>> START

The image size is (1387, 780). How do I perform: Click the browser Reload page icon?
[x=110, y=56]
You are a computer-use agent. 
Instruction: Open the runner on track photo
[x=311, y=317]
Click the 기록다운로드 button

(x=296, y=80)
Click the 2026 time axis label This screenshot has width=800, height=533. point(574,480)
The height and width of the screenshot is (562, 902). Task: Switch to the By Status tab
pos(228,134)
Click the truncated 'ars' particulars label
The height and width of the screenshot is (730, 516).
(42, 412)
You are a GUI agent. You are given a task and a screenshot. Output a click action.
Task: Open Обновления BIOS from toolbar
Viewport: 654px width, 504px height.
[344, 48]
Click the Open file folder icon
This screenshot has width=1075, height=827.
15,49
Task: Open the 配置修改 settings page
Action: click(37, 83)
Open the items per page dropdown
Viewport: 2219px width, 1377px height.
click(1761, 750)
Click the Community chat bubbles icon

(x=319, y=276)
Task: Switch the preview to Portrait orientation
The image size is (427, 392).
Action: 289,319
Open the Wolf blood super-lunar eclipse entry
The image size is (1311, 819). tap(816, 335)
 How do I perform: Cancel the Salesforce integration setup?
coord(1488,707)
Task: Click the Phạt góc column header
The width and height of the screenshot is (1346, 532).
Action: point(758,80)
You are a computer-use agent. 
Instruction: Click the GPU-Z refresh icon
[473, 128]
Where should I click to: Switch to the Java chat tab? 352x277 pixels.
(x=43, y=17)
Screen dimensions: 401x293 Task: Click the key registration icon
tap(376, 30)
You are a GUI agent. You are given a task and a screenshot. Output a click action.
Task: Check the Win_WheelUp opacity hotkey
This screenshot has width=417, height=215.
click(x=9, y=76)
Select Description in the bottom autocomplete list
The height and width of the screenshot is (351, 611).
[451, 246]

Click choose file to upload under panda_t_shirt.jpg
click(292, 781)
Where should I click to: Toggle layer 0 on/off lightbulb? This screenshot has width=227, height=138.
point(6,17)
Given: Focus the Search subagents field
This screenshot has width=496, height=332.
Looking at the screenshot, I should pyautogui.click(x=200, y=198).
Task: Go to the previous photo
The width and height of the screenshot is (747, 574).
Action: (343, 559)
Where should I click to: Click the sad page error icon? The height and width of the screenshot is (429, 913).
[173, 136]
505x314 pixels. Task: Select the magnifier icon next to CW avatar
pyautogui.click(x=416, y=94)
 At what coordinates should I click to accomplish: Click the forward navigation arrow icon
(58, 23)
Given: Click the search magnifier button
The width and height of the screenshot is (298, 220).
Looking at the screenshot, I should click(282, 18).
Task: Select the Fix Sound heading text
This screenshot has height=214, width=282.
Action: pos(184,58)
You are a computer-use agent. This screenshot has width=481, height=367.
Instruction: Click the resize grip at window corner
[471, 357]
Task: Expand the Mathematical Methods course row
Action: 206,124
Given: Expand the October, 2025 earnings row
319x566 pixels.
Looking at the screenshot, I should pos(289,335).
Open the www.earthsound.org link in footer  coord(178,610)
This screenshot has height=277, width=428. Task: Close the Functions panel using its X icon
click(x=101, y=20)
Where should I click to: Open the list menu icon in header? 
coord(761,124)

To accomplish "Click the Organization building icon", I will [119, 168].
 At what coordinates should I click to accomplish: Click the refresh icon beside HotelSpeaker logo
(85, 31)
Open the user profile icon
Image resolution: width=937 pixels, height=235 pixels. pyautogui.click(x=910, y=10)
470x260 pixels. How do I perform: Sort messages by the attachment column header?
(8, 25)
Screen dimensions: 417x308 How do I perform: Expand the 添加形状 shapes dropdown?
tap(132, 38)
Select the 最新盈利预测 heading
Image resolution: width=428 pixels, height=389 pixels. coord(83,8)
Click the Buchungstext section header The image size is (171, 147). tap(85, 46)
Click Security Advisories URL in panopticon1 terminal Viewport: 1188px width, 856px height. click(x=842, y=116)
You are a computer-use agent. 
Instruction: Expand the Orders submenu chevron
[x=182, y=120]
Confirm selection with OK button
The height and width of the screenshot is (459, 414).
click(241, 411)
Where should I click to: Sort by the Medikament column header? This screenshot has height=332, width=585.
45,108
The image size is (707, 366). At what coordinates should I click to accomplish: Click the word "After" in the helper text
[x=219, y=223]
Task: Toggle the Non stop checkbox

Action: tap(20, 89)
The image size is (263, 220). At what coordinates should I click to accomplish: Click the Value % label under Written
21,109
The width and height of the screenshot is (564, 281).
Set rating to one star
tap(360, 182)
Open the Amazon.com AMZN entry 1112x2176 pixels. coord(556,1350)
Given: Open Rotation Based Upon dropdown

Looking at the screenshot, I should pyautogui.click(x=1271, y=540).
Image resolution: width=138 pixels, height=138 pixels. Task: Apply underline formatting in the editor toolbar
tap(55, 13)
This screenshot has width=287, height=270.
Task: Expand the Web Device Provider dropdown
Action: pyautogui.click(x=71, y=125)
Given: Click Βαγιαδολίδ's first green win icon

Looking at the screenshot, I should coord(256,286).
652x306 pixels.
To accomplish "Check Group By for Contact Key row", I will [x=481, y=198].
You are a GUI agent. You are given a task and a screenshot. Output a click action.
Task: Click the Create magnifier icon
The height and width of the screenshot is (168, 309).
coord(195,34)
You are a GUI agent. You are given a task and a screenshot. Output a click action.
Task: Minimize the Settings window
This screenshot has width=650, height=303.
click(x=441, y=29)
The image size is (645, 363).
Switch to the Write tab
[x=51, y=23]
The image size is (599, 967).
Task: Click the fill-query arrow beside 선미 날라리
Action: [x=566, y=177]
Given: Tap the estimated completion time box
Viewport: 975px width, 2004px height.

>> END

Can you render every line of the listing above as a numbered list, leaving out the blank lines?

Task output —
1. The image size is (1387, 780). How do I perform: Click the browser Reload page icon?
2. [x=110, y=56]
3. You are a computer-use agent. 
4. Instruction: Open the runner on track photo
5. [x=311, y=317]
6. Click the 기록다운로드 button
7. (x=296, y=80)
8. Click the 2026 time axis label This screenshot has width=800, height=533. point(574,480)
9. The height and width of the screenshot is (562, 902). Task: Switch to the By Status tab
10. pos(228,134)
11. Click the truncated 'ars' particulars label
12. The height and width of the screenshot is (730, 516).
13. (42, 412)
14. You are a GUI agent. You are given a task and a screenshot. Output a click action.
15. Task: Open Обновления BIOS from toolbar
16. Viewport: 654px width, 504px height.
17. [344, 48]
18. Click the Open file folder icon
19. This screenshot has width=1075, height=827.
20. 15,49
21. Task: Open the 配置修改 settings page
22. Action: click(37, 83)
23. Open the items per page dropdown
24. Viewport: 2219px width, 1377px height.
25. click(1761, 750)
26. Click the Community chat bubbles icon
27. (x=319, y=276)
28. Task: Switch the preview to Portrait orientation
29. The image size is (427, 392).
30. Action: 289,319
31. Open the Wolf blood super-lunar eclipse entry
32. The image size is (1311, 819). tap(816, 335)
33.  How do I perform: Cancel the Salesforce integration setup?
34. coord(1488,707)
35. Task: Click the Phạt góc column header
36. The width and height of the screenshot is (1346, 532).
37. Action: point(758,80)
38. You are a computer-use agent. 
39. Instruction: Click the GPU-Z refresh icon
40. [473, 128]
41. Where should I click to: Switch to the Java chat tab? 352x277 pixels.
42. (x=43, y=17)
43. Screen dimensions: 401x293 Task: Click the key registration icon
44. tap(376, 30)
45. You are a GUI agent. You are given a task and a screenshot. Output a click action.
46. Task: Check the Win_WheelUp opacity hotkey
47. This screenshot has width=417, height=215.
48. click(x=9, y=76)
49. Select Description in the bottom autocomplete list
50. The height and width of the screenshot is (351, 611).
51. [451, 246]
52. Click choose file to upload under panda_t_shirt.jpg
53. click(292, 781)
54. Where should I click to: Toggle layer 0 on/off lightbulb? This screenshot has width=227, height=138.
55. point(6,17)
56. Given: Focus the Search subagents field
57. This screenshot has width=496, height=332.
58. Looking at the screenshot, I should pyautogui.click(x=200, y=198).
59. Task: Go to the previous photo
60. The width and height of the screenshot is (747, 574).
61. Action: (343, 559)
62. Where should I click to: Click the sad page error icon? The height and width of the screenshot is (429, 913).
63. [173, 136]
64. 505x314 pixels. Task: Select the magnifier icon next to CW avatar
65. pyautogui.click(x=416, y=94)
66.  At what coordinates should I click to accomplish: Click the forward navigation arrow icon
67. (58, 23)
68. Given: Click the search magnifier button
69. The width and height of the screenshot is (298, 220).
70. Looking at the screenshot, I should click(282, 18).
71. Task: Select the Fix Sound heading text
72. This screenshot has height=214, width=282.
73. Action: pos(184,58)
74. You are a computer-use agent. This screenshot has width=481, height=367.
75. Instruction: Click the resize grip at window corner
76. [471, 357]
77. Task: Expand the Mathematical Methods course row
78. Action: 206,124
79. Given: Expand the October, 2025 earnings row
80. 319x566 pixels.
81. Looking at the screenshot, I should pos(289,335).
82. Open the www.earthsound.org link in footer  coord(178,610)
83. This screenshot has height=277, width=428. Task: Close the Functions panel using its X icon
84. click(x=101, y=20)
85. Where should I click to: Open the list menu icon in header? 
86. coord(761,124)
87. To accomplish "Click the Organization building icon", I will [119, 168].
88.  At what coordinates should I click to accomplish: Click the refresh icon beside HotelSpeaker logo
89. (85, 31)
90. Open the user profile icon
91. Image resolution: width=937 pixels, height=235 pixels. pyautogui.click(x=910, y=10)
92. 470x260 pixels. How do I perform: Sort messages by the attachment column header?
93. (8, 25)
94. Screen dimensions: 417x308 How do I perform: Expand the 添加形状 shapes dropdown?
95. tap(132, 38)
96. Select the 最新盈利预测 heading
97. Image resolution: width=428 pixels, height=389 pixels. coord(83,8)
98. Click the Buchungstext section header The image size is (171, 147). tap(85, 46)
99. Click Security Advisories URL in panopticon1 terminal Viewport: 1188px width, 856px height. click(x=842, y=116)
100. You are a computer-use agent. 
101. Instruction: Expand the Orders submenu chevron
102. [x=182, y=120]
103. Confirm selection with OK button
104. The height and width of the screenshot is (459, 414).
105. click(241, 411)
106. Where should I click to: Sort by the Medikament column header? This screenshot has height=332, width=585.
107. 45,108
108. The image size is (707, 366). At what coordinates should I click to accomplish: Click the word "After" in the helper text
109. [x=219, y=223]
110. Task: Toggle the Non stop checkbox
111. Action: tap(20, 89)
112. The image size is (263, 220). At what coordinates should I click to accomplish: Click the Value % label under Written
113. 21,109
114. The width and height of the screenshot is (564, 281).
115. Set rating to one star
116. tap(360, 182)
117. Open the Amazon.com AMZN entry 1112x2176 pixels. coord(556,1350)
118. Given: Open Rotation Based Upon dropdown
119. Looking at the screenshot, I should pyautogui.click(x=1271, y=540).
120. Image resolution: width=138 pixels, height=138 pixels. Task: Apply underline formatting in the editor toolbar
121. tap(55, 13)
122. This screenshot has width=287, height=270.
123. Task: Expand the Web Device Provider dropdown
124. Action: pyautogui.click(x=71, y=125)
125. Given: Click Βαγιαδολίδ's first green win icon
126. Looking at the screenshot, I should coord(256,286).
127. 652x306 pixels.
128. To accomplish "Check Group By for Contact Key row", I will [x=481, y=198].
129. You are a GUI agent. You are given a task and a screenshot. Output a click action.
130. Task: Click the Create magnifier icon
131. The height and width of the screenshot is (168, 309).
132. coord(195,34)
133. You are a GUI agent. You are given a task and a screenshot. Output a click action.
134. Task: Minimize the Settings window
135. This screenshot has width=650, height=303.
136. click(x=441, y=29)
137. The image size is (645, 363).
138. Switch to the Write tab
139. [x=51, y=23]
140. The image size is (599, 967).
141. Task: Click the fill-query arrow beside 선미 날라리
142. Action: [x=566, y=177]
143. Given: Tap the estimated completion time box
144. Viewport: 975px width, 2004px height.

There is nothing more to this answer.